▸ YOUR OBJECTIVE: Look through the data below for the line with "Viewport: 1374px width, 868px height.", and transcribe it exactly together with each line after it up to and including the line with "Switch to the Search". Give nothing else.

▸ EXTRACTED DATA:
----------------------------------------
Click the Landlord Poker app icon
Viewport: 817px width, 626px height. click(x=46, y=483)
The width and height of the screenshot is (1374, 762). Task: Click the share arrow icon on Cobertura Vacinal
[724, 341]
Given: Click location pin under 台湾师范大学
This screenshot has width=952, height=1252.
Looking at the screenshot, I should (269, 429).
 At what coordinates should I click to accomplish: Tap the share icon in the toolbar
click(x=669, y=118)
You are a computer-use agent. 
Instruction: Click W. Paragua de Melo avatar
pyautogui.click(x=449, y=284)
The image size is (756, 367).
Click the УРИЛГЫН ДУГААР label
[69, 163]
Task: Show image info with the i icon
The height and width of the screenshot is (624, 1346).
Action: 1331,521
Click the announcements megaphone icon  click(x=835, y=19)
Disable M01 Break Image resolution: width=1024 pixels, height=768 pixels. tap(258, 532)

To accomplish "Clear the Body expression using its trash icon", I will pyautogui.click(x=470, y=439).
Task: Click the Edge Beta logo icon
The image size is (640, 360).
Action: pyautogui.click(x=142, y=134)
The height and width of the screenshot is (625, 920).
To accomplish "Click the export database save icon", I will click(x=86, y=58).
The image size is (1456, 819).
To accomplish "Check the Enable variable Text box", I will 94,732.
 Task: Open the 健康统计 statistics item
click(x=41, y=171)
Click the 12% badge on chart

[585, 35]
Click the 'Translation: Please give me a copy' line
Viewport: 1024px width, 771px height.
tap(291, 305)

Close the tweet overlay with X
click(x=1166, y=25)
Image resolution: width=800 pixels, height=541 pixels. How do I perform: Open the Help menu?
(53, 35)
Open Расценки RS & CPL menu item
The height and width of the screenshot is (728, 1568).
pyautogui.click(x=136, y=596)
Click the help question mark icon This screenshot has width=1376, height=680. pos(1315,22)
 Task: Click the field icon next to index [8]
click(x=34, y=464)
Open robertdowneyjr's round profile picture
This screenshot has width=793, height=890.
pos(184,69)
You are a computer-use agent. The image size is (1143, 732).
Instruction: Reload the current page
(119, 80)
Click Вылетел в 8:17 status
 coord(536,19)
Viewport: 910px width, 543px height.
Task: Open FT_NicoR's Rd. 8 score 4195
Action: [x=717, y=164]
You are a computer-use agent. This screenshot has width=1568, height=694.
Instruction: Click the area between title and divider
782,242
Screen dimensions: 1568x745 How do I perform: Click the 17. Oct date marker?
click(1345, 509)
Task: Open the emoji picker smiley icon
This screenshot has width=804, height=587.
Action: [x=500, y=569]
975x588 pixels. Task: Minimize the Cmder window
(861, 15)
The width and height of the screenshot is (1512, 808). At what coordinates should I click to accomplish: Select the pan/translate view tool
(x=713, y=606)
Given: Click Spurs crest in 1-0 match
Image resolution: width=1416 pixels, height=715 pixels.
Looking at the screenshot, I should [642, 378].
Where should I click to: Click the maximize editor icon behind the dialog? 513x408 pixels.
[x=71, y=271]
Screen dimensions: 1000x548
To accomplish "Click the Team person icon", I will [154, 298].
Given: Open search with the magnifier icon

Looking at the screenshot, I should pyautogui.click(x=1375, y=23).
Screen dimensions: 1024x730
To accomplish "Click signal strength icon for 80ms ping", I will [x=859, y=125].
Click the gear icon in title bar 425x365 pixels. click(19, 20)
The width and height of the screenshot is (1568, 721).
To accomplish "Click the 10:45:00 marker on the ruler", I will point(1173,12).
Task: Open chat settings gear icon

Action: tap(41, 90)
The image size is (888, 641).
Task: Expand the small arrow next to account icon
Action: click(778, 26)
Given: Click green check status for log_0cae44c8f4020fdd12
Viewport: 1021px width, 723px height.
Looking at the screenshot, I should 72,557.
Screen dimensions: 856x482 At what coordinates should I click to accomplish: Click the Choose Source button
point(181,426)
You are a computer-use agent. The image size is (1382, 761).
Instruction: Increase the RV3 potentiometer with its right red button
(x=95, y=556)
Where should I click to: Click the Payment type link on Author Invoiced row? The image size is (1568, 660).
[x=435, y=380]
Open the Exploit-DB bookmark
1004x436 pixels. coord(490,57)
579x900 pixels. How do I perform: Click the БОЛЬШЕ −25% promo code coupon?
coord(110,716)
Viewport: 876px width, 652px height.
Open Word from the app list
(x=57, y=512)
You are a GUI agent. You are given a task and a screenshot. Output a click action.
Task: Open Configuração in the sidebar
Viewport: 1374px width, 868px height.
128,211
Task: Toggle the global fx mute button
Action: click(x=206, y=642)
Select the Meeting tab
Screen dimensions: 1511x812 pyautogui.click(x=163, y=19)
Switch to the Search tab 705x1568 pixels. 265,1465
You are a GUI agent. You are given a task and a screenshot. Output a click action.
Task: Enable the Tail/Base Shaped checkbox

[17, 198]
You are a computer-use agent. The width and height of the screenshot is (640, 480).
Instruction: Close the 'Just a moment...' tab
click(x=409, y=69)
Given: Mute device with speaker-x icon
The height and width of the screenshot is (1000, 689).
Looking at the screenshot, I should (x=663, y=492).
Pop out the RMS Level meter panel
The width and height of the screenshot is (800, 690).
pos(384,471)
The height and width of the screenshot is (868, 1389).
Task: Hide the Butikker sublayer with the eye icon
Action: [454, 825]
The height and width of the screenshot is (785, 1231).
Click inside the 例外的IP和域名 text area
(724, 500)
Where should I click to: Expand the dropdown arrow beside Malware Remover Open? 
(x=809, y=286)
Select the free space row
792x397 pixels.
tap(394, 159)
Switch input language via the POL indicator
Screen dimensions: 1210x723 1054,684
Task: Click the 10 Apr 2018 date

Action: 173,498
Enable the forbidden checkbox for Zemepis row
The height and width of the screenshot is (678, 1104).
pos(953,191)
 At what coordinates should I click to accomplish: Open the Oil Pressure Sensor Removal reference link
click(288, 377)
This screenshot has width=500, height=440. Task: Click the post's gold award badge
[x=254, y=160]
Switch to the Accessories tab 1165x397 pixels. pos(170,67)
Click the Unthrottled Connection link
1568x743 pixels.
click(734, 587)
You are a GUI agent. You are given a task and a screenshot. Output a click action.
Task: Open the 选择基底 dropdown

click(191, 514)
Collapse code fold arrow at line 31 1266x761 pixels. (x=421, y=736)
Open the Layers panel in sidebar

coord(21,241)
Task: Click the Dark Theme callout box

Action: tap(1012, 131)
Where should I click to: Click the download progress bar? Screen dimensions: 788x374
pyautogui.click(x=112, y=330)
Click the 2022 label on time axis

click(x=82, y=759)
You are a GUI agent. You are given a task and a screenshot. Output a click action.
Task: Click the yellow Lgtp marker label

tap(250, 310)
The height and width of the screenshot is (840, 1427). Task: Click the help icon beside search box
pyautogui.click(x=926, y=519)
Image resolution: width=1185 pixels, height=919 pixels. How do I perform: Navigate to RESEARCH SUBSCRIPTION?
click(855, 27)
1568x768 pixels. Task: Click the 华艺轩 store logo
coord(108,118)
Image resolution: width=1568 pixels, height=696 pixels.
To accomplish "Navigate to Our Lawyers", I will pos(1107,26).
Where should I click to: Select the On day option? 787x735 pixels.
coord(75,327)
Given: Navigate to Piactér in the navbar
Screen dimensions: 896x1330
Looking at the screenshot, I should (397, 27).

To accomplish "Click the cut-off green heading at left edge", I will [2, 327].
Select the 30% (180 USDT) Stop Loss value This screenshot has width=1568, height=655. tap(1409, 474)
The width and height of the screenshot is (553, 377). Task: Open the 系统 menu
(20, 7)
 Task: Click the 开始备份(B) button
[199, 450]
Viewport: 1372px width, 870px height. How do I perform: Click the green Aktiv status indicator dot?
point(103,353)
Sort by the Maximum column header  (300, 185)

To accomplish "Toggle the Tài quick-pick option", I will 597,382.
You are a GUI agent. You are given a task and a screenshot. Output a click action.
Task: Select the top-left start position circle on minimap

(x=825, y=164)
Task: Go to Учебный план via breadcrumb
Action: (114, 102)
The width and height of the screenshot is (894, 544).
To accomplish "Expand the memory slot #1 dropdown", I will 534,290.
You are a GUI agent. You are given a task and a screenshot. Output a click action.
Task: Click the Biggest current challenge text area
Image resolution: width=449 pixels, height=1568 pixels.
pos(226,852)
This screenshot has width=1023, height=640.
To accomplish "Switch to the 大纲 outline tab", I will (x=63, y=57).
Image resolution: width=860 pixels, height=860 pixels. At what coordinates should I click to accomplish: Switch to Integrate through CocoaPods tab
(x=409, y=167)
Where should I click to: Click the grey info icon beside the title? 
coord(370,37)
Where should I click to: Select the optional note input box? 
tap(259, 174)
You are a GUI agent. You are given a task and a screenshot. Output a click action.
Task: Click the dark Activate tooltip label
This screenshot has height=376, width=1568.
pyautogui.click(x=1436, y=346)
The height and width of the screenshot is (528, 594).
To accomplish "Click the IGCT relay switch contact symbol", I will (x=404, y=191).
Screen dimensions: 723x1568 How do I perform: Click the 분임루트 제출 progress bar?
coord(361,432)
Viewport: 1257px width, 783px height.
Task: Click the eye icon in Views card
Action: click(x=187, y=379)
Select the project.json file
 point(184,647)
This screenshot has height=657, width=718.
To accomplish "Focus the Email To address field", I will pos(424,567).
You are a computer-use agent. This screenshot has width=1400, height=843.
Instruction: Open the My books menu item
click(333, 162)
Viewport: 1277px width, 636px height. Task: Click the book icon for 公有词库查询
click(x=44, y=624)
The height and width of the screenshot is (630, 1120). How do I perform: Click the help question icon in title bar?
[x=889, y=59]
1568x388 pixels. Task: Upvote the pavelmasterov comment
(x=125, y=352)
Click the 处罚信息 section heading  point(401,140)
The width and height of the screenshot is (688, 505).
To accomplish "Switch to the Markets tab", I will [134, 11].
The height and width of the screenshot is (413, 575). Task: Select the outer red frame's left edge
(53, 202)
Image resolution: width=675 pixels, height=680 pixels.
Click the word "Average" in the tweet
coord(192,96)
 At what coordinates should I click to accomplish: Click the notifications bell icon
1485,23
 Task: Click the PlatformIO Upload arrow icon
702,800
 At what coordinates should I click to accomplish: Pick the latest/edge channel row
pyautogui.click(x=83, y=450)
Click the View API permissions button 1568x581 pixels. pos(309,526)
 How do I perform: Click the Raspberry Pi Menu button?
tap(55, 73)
----------------------------------------
▸ RESPONSE FOR THIS EXERCISE:
Viewport: 1374px width, 868px height.
128,211
Task: Toggle the global fx mute button
Action: click(x=206, y=642)
Select the Meeting tab
Screen dimensions: 1511x812 pyautogui.click(x=163, y=19)
Switch to the Search tab 705x1568 pixels. 265,1465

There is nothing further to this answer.